Judge Saltonstall had written, ‘The storme now seem’d to have spent itselfe, and the people awaken’d. There is in Historie no record of so sudden, so rapid, so complete a revulsione of feeling.’ There were no more executions, and in May of the following year, all those accused and awaiting trial were released.

But Judge Saltonstall’s account did not end here. He said that ‘I remain’d curious as to how the Delusion had begunne; and why it should have died so quicklie. Had the children trulie been afflicted, or had they beene nothing more than eville pranksters? I sette about discoveringe for myself the truthe of these sorry events; and particularlie with the assistance of Micah Burrough, who had work’d for Esau Hasket as a Clerke, I piec’d together an Account as frightening as it is remarkable; yette for whose accuracie and truthe I can solemnlie Vouchsafe.’

Duglass Evelith rang a small silver bell, and his Indian manservant Quamus appeared.

Quamus regarded us impassively, but from what Evelith had told us, he was probably quite capable of throwing all three of us out of there, or tearing us limb from limb. Evelith said, ‘Quamus, these gentlemen are to be our guests for luncheon. The cold pie will do.

And bring up a bottle of the Pouilly Fume; no, two bottles; and put them on ice.’

‘Yes, sir.’

‘Oh, and Quamus - ‘

‘Yes, sir?’

‘These gentlemen are here to discuss the
David Dark.
Their visit may prove to be of considerable importance to us.’

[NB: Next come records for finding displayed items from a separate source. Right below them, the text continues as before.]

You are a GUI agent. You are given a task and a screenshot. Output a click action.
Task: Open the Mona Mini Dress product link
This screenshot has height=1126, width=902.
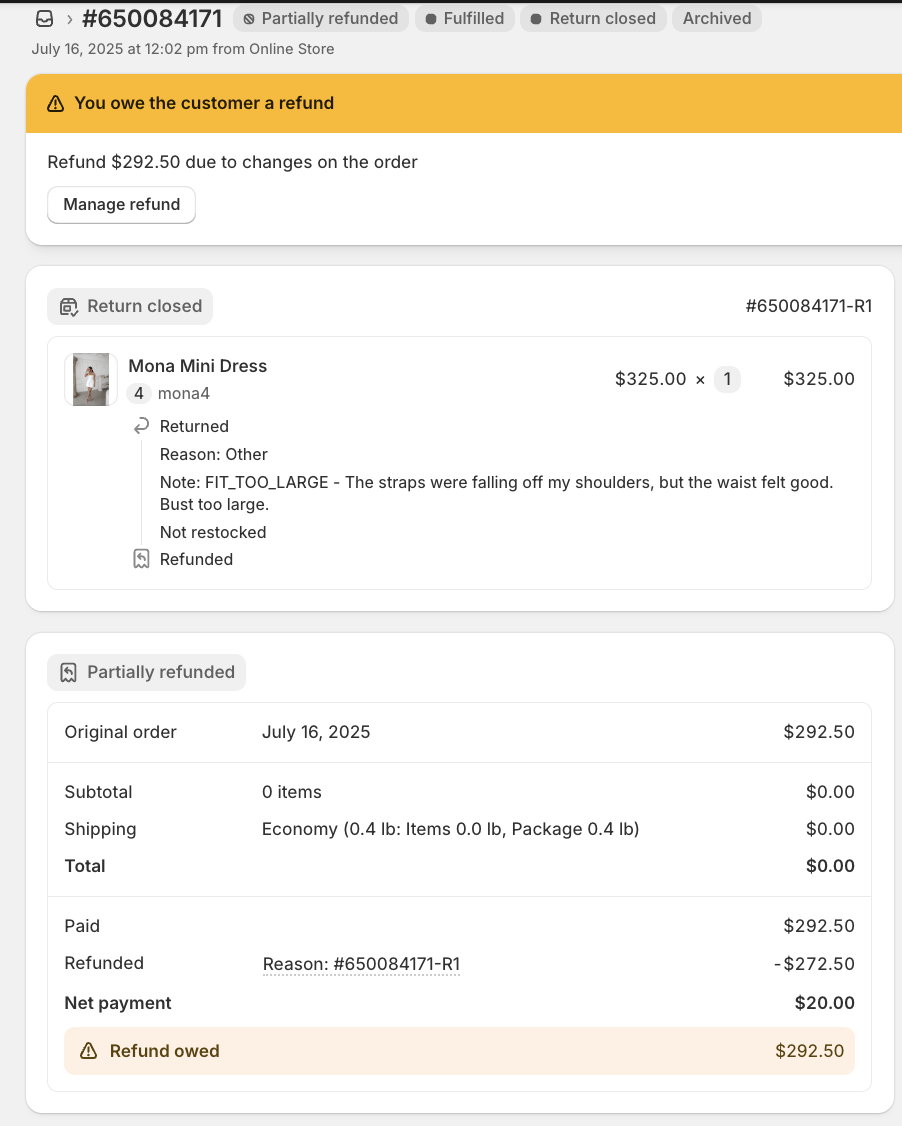tap(197, 366)
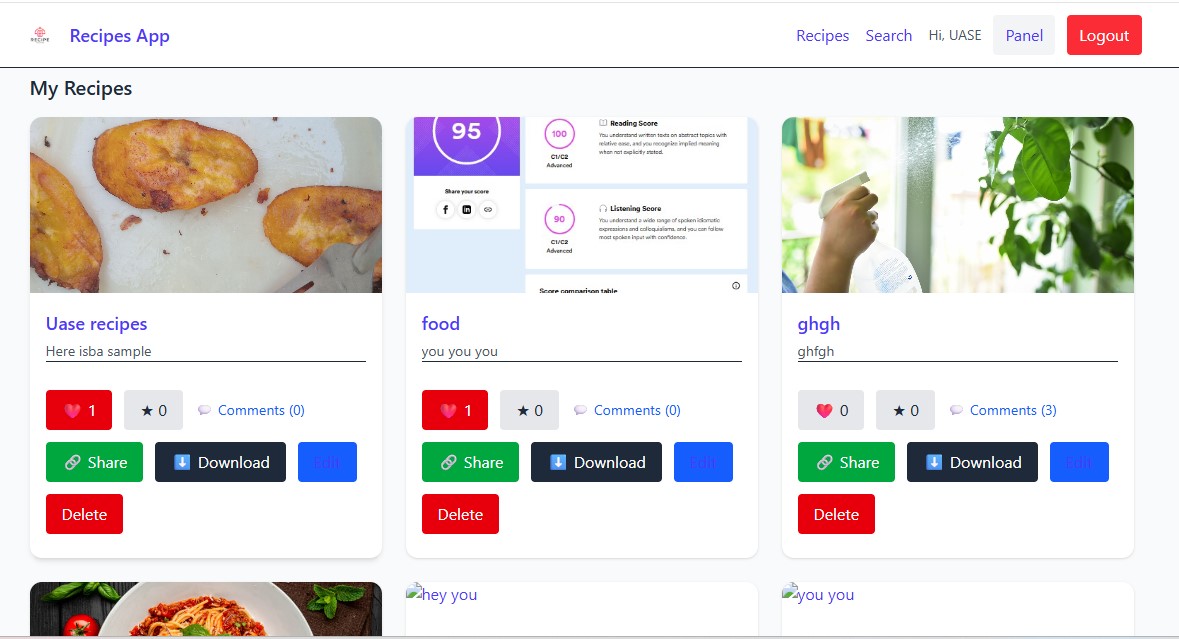Like the Uase recipes card via heart
The width and height of the screenshot is (1179, 639).
(x=79, y=410)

‘Yes, sir. I understand, sir.’

Quamus left us, and old man Evelith dragged over one of the upright chairs, and sat himself down. ‘Please, sit,’ he asked us. ‘The rest of Judge Saltonstal‘s diary is fascinating, but disorganized, and it would better if I told you the story of what happened myself. You are welcome to make copies of any pages that particularly interest you; but if you tried to work out for yourselves what Judge Saltonstall was actually saying, I’m afraid that it would take you some considerable time, as it did me.’

We all drew up chairs, and Duglass Evelith leaned on the table before us, looking from one to the other as he spoke. I shall never forget that hour in the Evelith library, listening to the secret history of the
David Dark.
I felt as if I was closed off from the real world altogether, as if I was back in the 17th century, when witches and demons and goblins were all considered to be credible realities. Outside, the rain began to die away, and a kind of strangled sunlight came through the stained-glass window and illuminated our discussions in a radiance that looked as old as the story itself.

‘What occurred in Salem in the summer of 1692 began not with Mr Parris, as the modern history-books suggest, but much earlier, with David Ittai Dark, who was a fire-and-brimstone preacher who lived first at New Dunwich, and then nearer Salem Village at Mill Pond.

‘By all accounts, David Dark was a tall, saturnine man, with long black hair which reached down to his shoulders. He was so convinced that every man, woman and child had to live a life completely beyond reproach before they would even be
considered
for a place in heaven that he taught his congregation to prepare themselves for the almost certain prospect of spending all eternity in hell. In March of 1682, David Dark announced to his flock that in a field outside of Dean’s Corners he had actually met with Satan, and that Satan had given him a scroll on which were scorched the names of all those Salem Villagers who were already condemned to burn. This, of course, had a remarkable effect on the behaviour of all those listed, and Judge Saltonstall records that 1682 and 1683 were “highly moral years” in Salem and its surrounding communities.’